#### SUPPLIED ENTRIES:
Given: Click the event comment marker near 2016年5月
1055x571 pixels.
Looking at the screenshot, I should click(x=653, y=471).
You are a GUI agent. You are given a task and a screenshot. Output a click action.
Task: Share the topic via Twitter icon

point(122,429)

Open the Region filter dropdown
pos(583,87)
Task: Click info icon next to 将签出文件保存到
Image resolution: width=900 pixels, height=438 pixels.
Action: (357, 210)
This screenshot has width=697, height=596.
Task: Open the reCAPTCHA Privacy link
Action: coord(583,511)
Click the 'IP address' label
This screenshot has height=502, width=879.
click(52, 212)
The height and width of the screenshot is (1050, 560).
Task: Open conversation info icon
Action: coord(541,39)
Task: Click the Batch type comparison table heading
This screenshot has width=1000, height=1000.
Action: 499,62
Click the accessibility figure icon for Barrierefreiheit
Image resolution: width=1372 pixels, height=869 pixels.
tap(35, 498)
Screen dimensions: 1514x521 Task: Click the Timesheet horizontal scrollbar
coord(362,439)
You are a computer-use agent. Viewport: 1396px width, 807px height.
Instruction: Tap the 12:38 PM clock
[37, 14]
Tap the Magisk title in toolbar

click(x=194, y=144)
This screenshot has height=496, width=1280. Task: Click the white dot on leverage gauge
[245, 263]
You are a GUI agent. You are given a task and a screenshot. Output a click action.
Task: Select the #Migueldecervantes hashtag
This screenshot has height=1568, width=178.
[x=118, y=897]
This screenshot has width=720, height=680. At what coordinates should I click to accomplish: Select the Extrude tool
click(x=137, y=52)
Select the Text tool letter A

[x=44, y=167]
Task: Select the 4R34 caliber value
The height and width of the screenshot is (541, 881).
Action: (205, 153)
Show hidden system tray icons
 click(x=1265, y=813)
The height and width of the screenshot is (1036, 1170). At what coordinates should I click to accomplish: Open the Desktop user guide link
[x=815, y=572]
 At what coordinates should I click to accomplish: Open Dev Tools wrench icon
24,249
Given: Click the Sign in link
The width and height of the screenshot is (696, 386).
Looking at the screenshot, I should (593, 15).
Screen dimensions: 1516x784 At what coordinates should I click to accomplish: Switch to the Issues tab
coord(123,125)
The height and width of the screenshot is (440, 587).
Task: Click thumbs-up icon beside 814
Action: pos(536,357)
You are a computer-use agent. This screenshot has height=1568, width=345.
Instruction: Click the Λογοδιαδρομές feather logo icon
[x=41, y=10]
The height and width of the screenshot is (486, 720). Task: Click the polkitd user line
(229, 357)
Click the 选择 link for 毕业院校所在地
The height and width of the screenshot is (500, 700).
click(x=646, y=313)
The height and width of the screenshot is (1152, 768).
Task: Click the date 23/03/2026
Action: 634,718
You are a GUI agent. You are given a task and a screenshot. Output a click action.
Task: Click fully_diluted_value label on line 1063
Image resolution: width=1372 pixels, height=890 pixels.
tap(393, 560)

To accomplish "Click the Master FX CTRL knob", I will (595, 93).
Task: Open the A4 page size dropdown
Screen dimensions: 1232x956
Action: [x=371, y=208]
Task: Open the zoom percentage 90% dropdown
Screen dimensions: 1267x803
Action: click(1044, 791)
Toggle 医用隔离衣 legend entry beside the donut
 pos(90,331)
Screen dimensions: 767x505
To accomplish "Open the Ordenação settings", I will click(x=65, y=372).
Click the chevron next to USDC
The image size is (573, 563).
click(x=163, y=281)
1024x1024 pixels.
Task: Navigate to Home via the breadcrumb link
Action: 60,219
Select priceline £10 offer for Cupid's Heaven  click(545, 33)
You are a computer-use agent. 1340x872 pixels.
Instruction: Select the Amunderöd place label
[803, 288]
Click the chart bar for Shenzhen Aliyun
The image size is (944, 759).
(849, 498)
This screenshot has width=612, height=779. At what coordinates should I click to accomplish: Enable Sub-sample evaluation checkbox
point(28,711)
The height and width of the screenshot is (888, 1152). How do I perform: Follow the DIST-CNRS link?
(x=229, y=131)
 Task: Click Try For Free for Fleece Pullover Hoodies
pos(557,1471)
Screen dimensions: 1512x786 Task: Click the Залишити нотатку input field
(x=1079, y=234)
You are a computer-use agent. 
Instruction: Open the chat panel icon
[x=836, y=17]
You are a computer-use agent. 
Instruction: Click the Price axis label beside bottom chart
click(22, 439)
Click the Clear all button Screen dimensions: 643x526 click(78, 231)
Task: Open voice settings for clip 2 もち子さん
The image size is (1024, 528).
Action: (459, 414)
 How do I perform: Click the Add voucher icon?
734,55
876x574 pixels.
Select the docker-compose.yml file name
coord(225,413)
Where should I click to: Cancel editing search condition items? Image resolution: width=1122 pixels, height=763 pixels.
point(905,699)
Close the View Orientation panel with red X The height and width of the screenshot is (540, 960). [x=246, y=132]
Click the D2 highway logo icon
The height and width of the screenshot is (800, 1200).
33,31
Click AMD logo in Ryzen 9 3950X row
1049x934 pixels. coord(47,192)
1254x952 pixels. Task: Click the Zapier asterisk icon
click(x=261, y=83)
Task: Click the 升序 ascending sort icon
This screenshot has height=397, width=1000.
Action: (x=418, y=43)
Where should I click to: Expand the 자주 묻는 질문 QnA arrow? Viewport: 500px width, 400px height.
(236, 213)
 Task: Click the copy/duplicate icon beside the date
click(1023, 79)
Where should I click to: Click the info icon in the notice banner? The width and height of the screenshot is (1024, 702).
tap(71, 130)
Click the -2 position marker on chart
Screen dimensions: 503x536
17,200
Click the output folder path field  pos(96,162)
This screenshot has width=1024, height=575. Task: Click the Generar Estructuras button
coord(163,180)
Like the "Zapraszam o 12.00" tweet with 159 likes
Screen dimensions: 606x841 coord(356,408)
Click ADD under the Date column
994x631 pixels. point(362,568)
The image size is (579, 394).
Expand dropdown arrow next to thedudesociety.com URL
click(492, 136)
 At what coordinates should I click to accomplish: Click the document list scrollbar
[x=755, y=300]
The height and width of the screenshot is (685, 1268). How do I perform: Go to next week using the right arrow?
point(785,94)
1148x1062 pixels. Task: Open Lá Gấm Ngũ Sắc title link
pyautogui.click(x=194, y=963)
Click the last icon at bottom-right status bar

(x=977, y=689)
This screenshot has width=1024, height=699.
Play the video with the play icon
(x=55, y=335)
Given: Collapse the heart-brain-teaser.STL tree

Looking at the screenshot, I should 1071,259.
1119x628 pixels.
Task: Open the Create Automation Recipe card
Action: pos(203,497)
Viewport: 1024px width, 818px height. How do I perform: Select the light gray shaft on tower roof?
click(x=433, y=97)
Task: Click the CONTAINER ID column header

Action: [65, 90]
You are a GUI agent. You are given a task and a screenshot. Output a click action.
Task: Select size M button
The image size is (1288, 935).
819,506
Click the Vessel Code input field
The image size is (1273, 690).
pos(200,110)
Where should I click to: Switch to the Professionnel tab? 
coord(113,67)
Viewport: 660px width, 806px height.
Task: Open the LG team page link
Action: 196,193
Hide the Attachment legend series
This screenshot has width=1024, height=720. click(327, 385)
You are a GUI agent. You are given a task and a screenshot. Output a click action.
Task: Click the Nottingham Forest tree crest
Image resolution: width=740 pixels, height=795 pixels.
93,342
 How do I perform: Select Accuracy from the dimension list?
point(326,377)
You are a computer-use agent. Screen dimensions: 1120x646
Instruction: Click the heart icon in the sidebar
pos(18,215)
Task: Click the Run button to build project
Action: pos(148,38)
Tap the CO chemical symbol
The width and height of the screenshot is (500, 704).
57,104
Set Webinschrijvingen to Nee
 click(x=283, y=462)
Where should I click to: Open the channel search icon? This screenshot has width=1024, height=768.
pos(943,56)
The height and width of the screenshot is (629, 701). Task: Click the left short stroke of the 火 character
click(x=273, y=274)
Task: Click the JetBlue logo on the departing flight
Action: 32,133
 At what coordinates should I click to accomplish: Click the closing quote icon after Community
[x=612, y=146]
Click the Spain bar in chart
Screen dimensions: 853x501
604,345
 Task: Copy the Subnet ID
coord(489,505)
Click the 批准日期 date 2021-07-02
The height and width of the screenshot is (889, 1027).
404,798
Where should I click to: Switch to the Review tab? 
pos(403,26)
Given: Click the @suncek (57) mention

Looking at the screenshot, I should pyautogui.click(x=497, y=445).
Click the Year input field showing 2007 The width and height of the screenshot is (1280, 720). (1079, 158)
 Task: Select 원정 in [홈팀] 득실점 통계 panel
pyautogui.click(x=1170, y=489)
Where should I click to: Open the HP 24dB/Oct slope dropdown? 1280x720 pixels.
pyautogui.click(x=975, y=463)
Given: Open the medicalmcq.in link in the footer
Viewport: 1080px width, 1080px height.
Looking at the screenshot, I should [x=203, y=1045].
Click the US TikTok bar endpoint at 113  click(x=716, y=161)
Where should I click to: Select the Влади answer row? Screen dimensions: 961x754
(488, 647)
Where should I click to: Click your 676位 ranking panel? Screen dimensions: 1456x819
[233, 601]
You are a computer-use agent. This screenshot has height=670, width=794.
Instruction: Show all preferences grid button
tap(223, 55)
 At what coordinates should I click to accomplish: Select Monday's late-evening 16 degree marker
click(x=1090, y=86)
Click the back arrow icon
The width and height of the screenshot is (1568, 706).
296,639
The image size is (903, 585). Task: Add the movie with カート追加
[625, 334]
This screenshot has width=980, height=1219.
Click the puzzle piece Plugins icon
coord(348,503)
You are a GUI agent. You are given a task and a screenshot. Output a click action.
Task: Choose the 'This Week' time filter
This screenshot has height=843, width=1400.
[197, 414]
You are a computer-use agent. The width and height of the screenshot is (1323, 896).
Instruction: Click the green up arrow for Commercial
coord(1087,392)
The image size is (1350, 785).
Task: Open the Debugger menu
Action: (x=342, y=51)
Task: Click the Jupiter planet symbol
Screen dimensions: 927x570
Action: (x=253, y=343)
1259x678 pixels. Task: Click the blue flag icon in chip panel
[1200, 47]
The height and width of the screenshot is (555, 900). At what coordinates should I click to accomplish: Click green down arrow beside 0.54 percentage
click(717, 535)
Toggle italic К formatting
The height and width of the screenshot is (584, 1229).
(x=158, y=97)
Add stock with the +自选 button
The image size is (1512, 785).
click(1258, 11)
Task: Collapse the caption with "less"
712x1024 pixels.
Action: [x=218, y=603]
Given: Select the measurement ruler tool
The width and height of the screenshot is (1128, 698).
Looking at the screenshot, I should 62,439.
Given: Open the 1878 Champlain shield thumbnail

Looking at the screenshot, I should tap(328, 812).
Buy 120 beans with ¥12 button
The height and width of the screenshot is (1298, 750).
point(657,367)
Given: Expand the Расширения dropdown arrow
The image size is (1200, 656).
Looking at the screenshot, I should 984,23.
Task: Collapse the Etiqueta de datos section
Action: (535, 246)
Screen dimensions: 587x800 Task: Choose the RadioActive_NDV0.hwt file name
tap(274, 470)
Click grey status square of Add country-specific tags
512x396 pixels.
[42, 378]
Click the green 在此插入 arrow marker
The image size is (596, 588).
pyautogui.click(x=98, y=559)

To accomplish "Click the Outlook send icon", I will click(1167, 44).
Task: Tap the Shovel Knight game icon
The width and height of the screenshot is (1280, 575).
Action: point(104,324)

#### WHAT TO WORK ON:
Determine how many lines in the preceding records include the word "will". The answer is that number alone.

#### RESPONSE AREA:
3